* [To do]: Exact copies of all the records are the expected output.

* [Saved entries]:

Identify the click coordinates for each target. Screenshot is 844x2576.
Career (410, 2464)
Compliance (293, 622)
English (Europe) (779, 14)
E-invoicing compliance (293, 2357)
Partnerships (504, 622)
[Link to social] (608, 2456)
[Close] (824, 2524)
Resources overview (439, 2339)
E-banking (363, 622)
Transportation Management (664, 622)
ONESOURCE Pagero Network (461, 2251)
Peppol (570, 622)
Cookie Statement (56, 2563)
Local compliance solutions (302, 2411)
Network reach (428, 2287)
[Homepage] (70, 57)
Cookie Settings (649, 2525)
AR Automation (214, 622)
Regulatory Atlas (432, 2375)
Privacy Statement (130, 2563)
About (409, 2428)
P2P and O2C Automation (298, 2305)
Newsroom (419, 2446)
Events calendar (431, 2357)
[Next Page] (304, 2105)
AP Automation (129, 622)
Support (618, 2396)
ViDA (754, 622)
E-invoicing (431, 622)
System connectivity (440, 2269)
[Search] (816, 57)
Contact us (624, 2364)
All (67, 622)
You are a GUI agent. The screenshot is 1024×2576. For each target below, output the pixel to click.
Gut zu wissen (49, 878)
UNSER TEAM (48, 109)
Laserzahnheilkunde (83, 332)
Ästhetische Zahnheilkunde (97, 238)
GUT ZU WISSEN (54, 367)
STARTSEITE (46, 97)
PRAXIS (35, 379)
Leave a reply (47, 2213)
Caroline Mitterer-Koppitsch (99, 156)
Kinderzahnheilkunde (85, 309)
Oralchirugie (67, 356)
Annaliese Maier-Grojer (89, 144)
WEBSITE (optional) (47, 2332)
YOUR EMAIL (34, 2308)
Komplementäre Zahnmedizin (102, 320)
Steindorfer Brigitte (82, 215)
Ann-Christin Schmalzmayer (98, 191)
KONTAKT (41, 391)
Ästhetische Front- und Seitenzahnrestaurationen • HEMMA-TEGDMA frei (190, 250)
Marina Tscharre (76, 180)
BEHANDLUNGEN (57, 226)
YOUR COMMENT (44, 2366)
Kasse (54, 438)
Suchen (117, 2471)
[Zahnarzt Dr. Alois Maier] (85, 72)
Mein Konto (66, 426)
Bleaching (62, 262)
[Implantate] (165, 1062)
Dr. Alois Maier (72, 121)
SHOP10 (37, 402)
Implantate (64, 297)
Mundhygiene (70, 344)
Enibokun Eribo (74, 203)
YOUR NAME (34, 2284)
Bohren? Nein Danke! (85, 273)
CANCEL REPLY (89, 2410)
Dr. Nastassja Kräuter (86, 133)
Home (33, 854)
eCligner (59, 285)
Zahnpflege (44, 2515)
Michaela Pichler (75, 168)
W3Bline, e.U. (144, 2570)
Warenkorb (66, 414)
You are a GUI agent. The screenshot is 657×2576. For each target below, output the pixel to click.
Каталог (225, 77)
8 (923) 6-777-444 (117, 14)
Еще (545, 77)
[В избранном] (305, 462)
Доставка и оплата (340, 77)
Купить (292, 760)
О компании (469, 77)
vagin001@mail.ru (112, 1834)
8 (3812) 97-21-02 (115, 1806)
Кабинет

* [Exercise response]:
Identify the click coordinates for each target. Screenshot is 844x2576.
Career (410, 2464)
Compliance (293, 622)
English (Europe) (779, 14)
E-invoicing compliance (293, 2357)
Partnerships (504, 622)
[Link to social] (608, 2456)
[Close] (824, 2524)
Resources overview (439, 2339)
E-banking (363, 622)
Transportation Management (664, 622)
ONESOURCE Pagero Network (461, 2251)
Peppol (570, 622)
Cookie Statement (56, 2563)
Local compliance solutions (302, 2411)
Network reach (428, 2287)
[Homepage] (70, 57)
Cookie Settings (649, 2525)
AR Automation (214, 622)
Regulatory Atlas (432, 2375)
Privacy Statement (130, 2563)
About (409, 2428)
P2P and O2C Automation (298, 2305)
Newsroom (419, 2446)
Events calendar (431, 2357)
[Next Page] (304, 2105)
AP Automation (129, 622)
Support (618, 2396)
ViDA (754, 622)
E-invoicing (431, 622)
System connectivity (440, 2269)
[Search] (816, 57)
Contact us (624, 2364)
All (67, 622)
You are a GUI agent. The screenshot is 1024×2576. For each target below, output the pixel to click.
Gut zu wissen (49, 878)
UNSER TEAM (48, 109)
Laserzahnheilkunde (83, 332)
Ästhetische Zahnheilkunde (97, 238)
GUT ZU WISSEN (54, 367)
STARTSEITE (46, 97)
PRAXIS (35, 379)
Leave a reply (47, 2213)
Caroline Mitterer-Koppitsch (99, 156)
Kinderzahnheilkunde (85, 309)
Oralchirugie (67, 356)
Annaliese Maier-Grojer (89, 144)
WEBSITE (optional) (47, 2332)
YOUR EMAIL (34, 2308)
Komplementäre Zahnmedizin (102, 320)
Steindorfer Brigitte (82, 215)
Ann-Christin Schmalzmayer (98, 191)
KONTAKT (41, 391)
Ästhetische Front- und Seitenzahnrestaurationen • HEMMA-TEGDMA frei (190, 250)
Marina Tscharre (76, 180)
BEHANDLUNGEN (57, 226)
YOUR COMMENT (44, 2366)
Kasse (54, 438)
Suchen (117, 2471)
[Zahnarzt Dr. Alois Maier] (85, 72)
Mein Konto (66, 426)
Bleaching (62, 262)
[Implantate] (165, 1062)
Dr. Alois Maier (72, 121)
SHOP10 (37, 402)
Implantate (64, 297)
Mundhygiene (70, 344)
Enibokun Eribo (74, 203)
YOUR NAME (34, 2284)
Bohren? Nein Danke! (85, 273)
CANCEL REPLY (89, 2410)
Dr. Nastassja Kräuter (86, 133)
Home (33, 854)
eCligner (59, 285)
Zahnpflege (44, 2515)
Michaela Pichler (75, 168)
W3Bline, e.U. (144, 2570)
Warenkorb (66, 414)
You are a GUI agent. The screenshot is 657×2576. For each target below, output the pixel to click.
Каталог (225, 77)
8 (923) 6-777-444 (117, 14)
Еще (545, 77)
[В избранном] (305, 462)
Доставка и оплата (340, 77)
Купить (292, 760)
О компании (469, 77)
vagin001@mail.ru (112, 1834)
8 (3812) 97-21-02 (115, 1806)
Кабинет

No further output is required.